Con esta idea en la cabeza se dirigió a su habitación. Sin embargo, hubo algo que la hizo desistir. En un rincón se fijó en unos zapatos. Eran de su tía; se los había visto puestos en varias ocasiones.
Emersinda se dio cuenta de que algo la preocupaba. Su sobrina estaba pensativa.
—Querida, ¿ocurre algo?
—Estos zapatos son tuyos, ¿verdad?
—Sí. ¿Por qué lo preguntas?
Analisa permaneció en silencio. Puede que se estuviera volviendo loca, pero estaban manchados de barro. ¿Cómo era posible? Su tía no salía de casa y aunque lo hubiera hecho, no podía caminar. Entonces, ¿por qué estaban sucios?
—Estos zapatos están manchados de barro.
—¡Qué extraño! No tengo la menor idea de a qué puede deberse. Bien sabe Dios que me encantaría poder meterme en barrizales e incluso brincar sobre ellos, pero, como bien sabes, en mi estado eso resulta del todo imposible.
Si no había sido ella, ¿quién había recorrido el pasillo aquella noche?
—Alguna explicación tiene que haber —dijo Analisa empezando a inquietarse.
—La única que se me ocurre es que Patro los haya tomado prestados, sin mi permiso, claro. ¿Sabes?, hace tiempo que desconfío de esa mujer. Me resulta muy descarada. Pero, en los tiempos que corren, encontrar doncella no es nada fácil. Y no puedo valerme por mí misma.
Analisa sintió ganas de contarle lo ocurrido con sus anteriores doncellas. Sin embargo, se contuvo.
—¿Ibas a decir algo, querida?
—¿Por qué no te fías de Patro?
—Una mujer mayor y enferma, como yo, dispone de mucho tiempo para pensar, pero sobre todo para observar —dijo bajando el tono—. Uno de los motivos por los que quise que vinieras a esta casa es porque no me ofrece confianza.
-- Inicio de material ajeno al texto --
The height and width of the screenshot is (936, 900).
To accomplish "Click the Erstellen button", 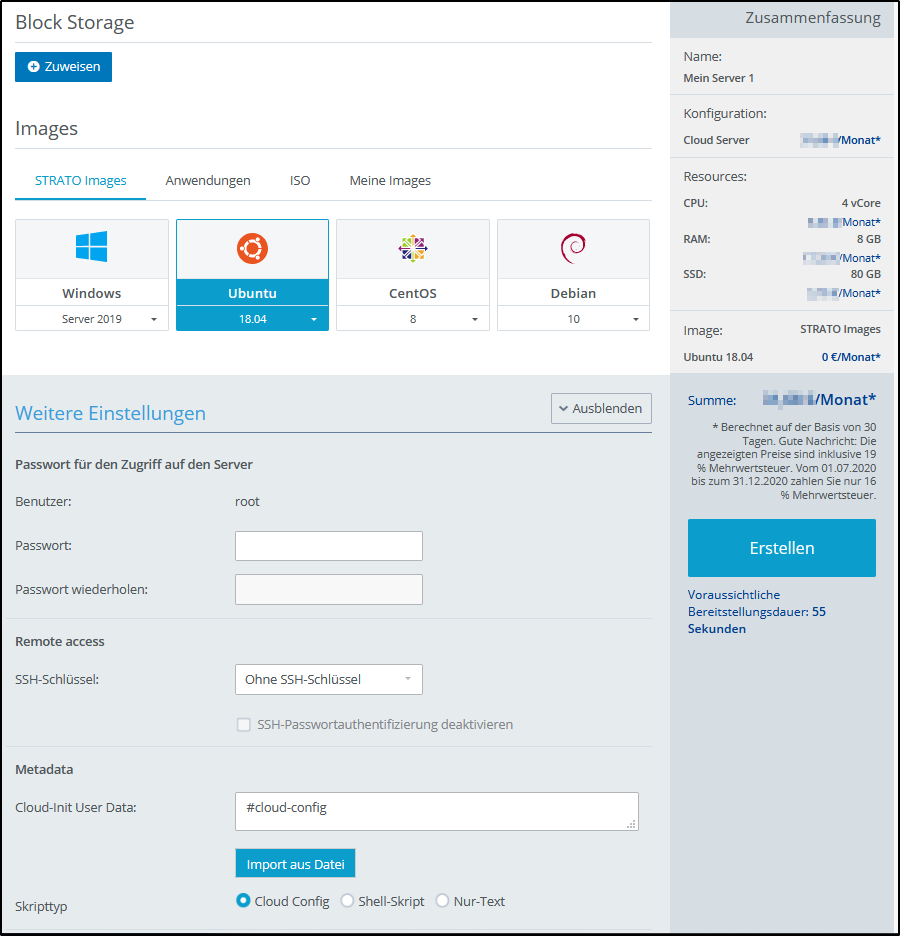I will 781,548.
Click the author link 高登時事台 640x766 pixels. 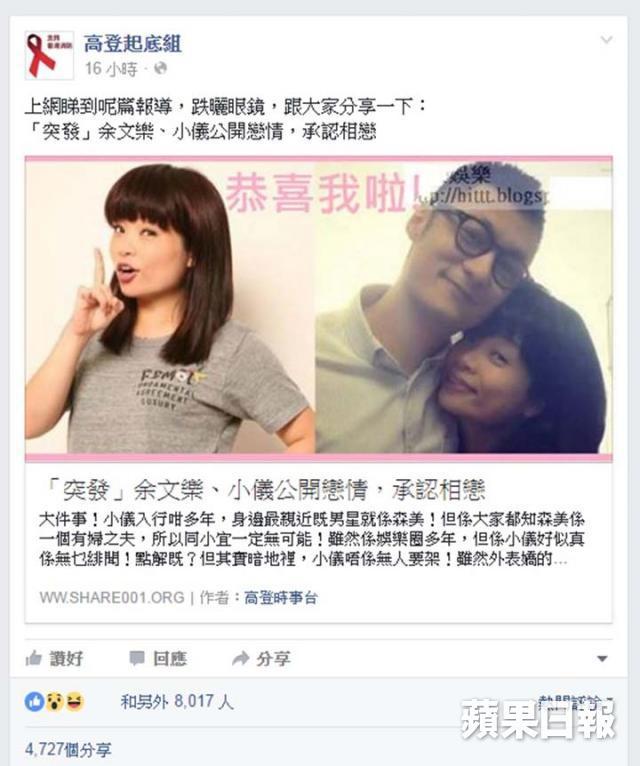(281, 597)
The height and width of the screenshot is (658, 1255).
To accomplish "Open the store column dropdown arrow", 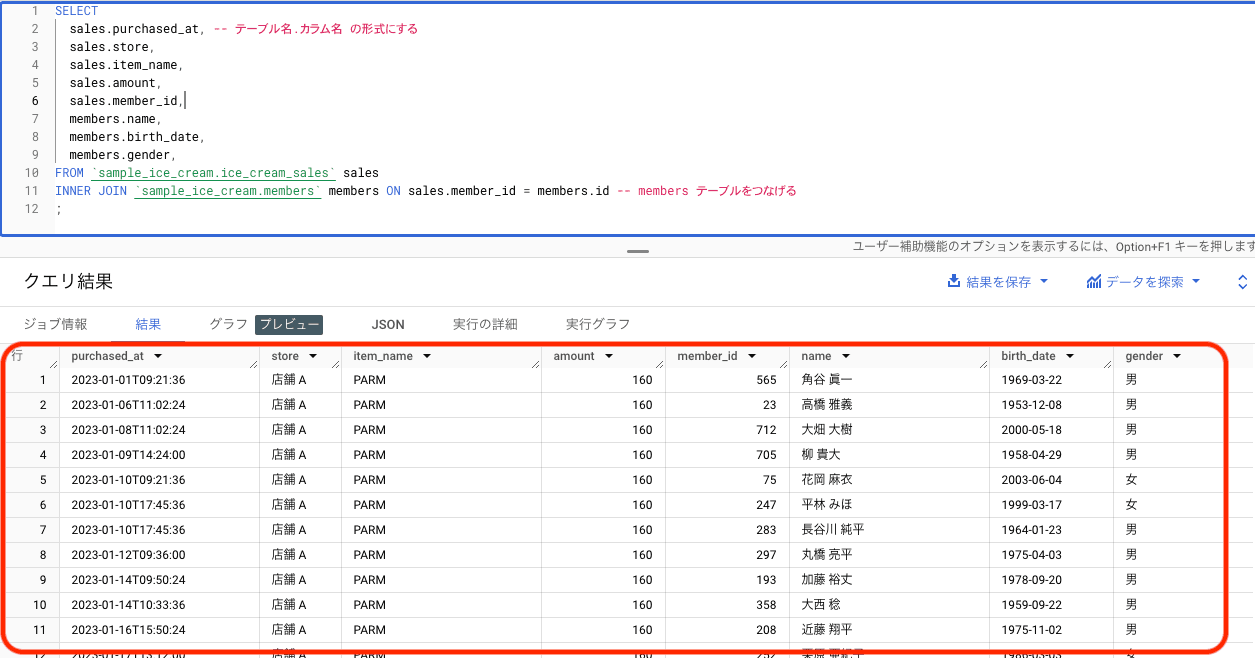I will 312,356.
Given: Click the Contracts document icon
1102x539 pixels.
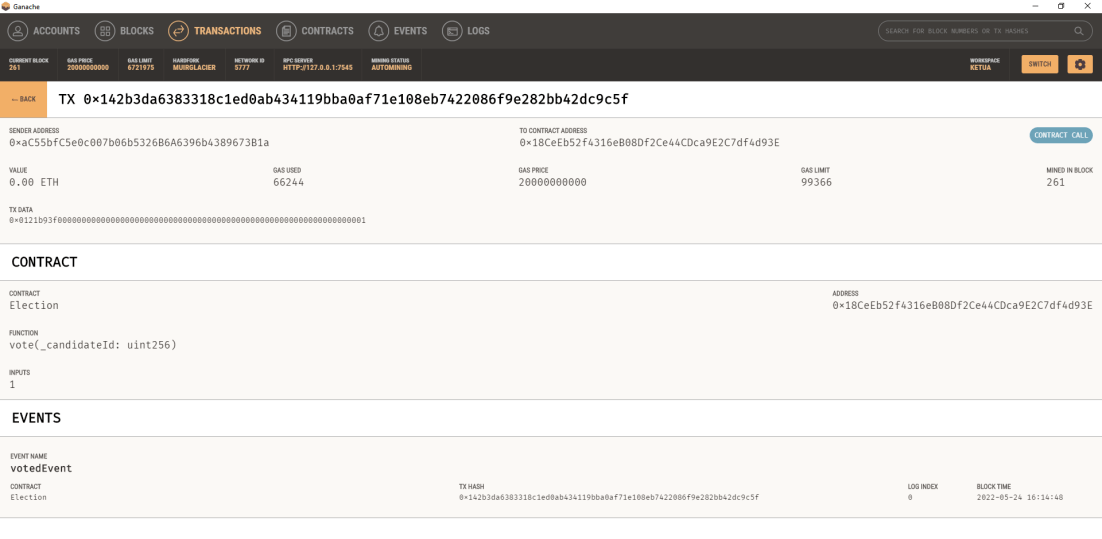Looking at the screenshot, I should 286,31.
Es muy ambiciosa y yo... yo estoy desvalida.
—¿Qué quieres decir?
—Temo que quiera apoderarse de mi fortuna, que, a fin de cuentas, será tuya algún día. Hay detalles que me inquietan.
—¿Qué detalles, tía? No me dejes así.
—Cosas que no he querido referirte para no asustarte. Bastante tienes ya con cuidar de mí.
«¿Por qué susurra si estamos solas? Patro se ha marchado hace varias horas. ¿Se encuentra tan amedrentada como para no hablar de un asunto tan delicado en alto?», se preguntó.
—¡Por favor! —suplicó Analisa—. Si ocurre algo malo es preciso que lo sepa.
—Son muchas cosas. Al principio no les di importancia, pero varias noches he oído pasos en la casa y, desde luego, no eras tú. Te llamé repetidas veces y no contestaste. Además —apostilló—, se escuchaban antes de que tú vinieras a hacerme compañía.